§ **Task**:
Rewrite the items below with "sidebar" replaced by "panel" and everything else unchanged, leaving out the pictures.

§ **Records to use**:
┌──
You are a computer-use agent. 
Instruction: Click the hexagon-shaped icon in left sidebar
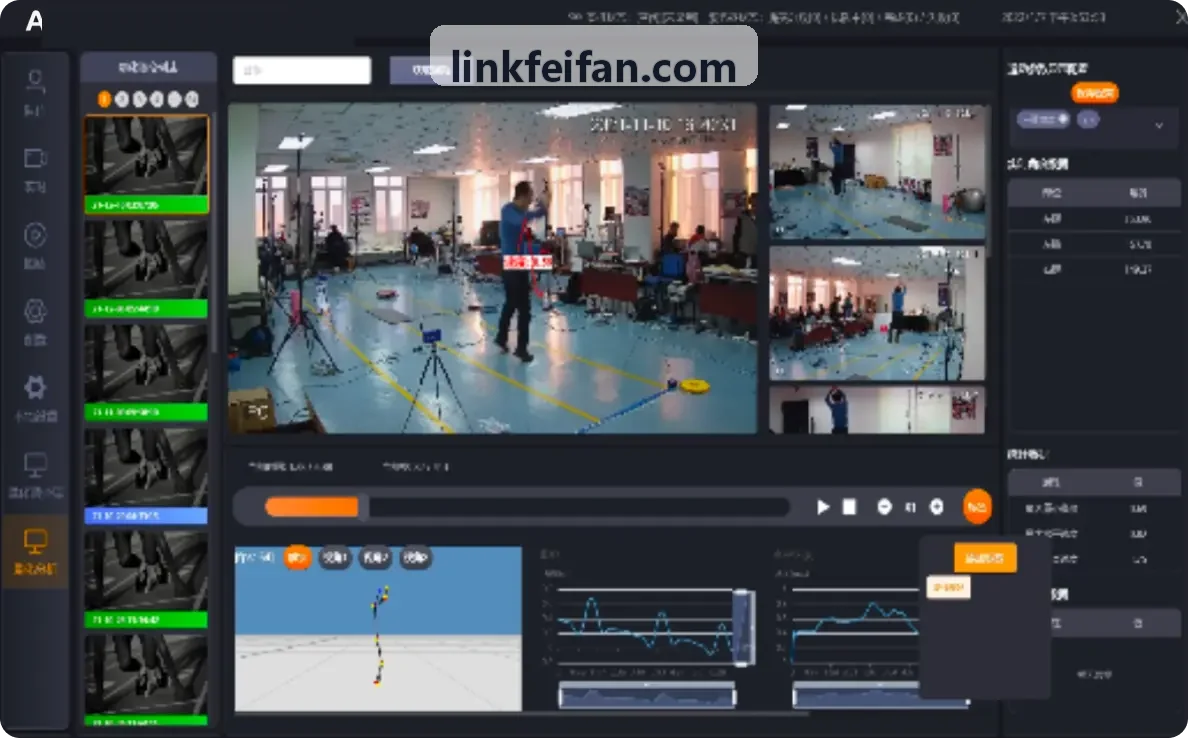(35, 311)
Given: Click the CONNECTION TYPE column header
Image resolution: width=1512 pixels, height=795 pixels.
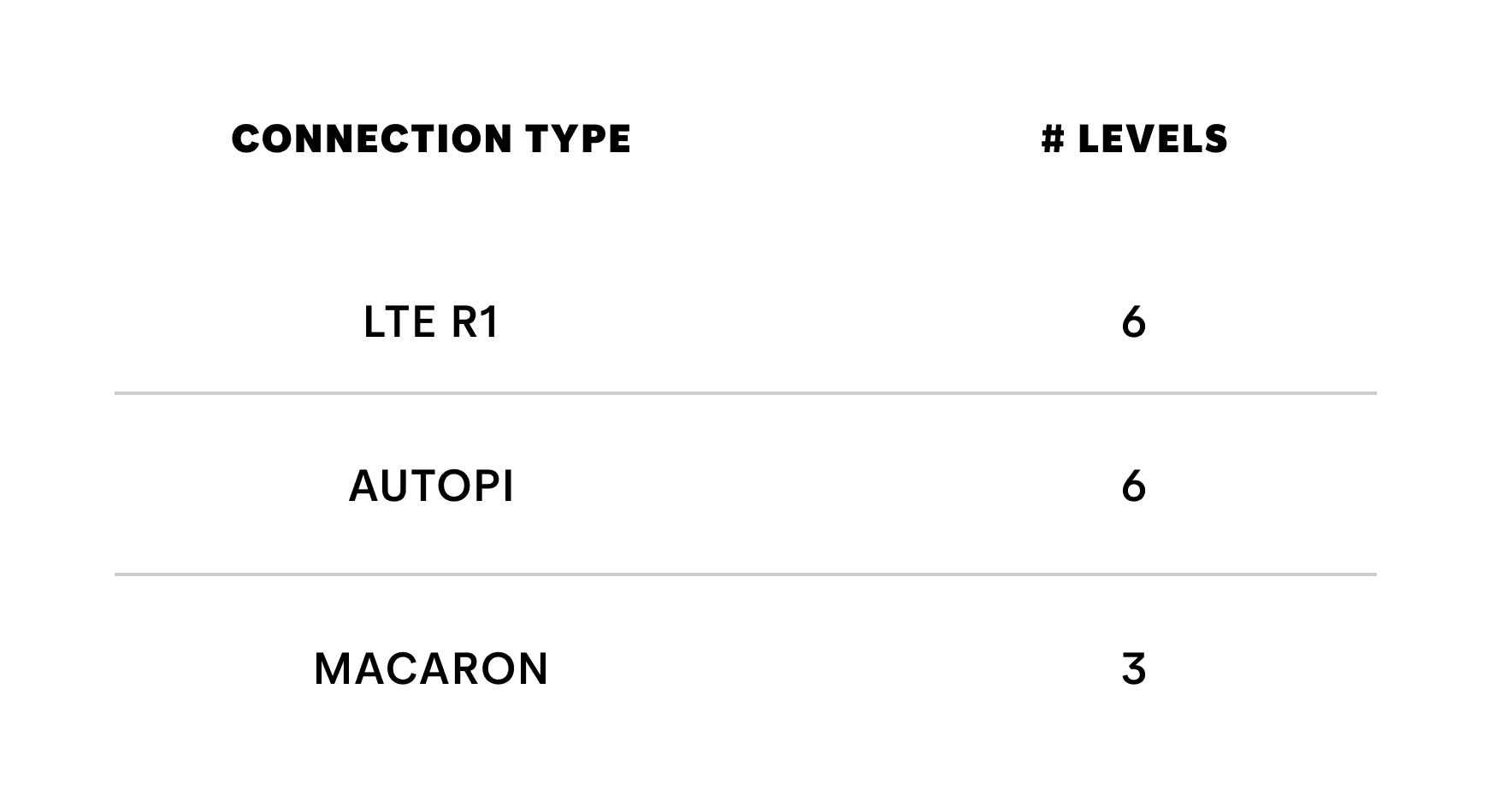Looking at the screenshot, I should click(431, 139).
└──
§ **The completed task**:
You are a computer-use agent. 
Instruction: Click the hexagon-shaped icon in left panel
(35, 311)
Given: Click the CONNECTION TYPE column header
Image resolution: width=1512 pixels, height=795 pixels.
Looking at the screenshot, I should click(431, 139).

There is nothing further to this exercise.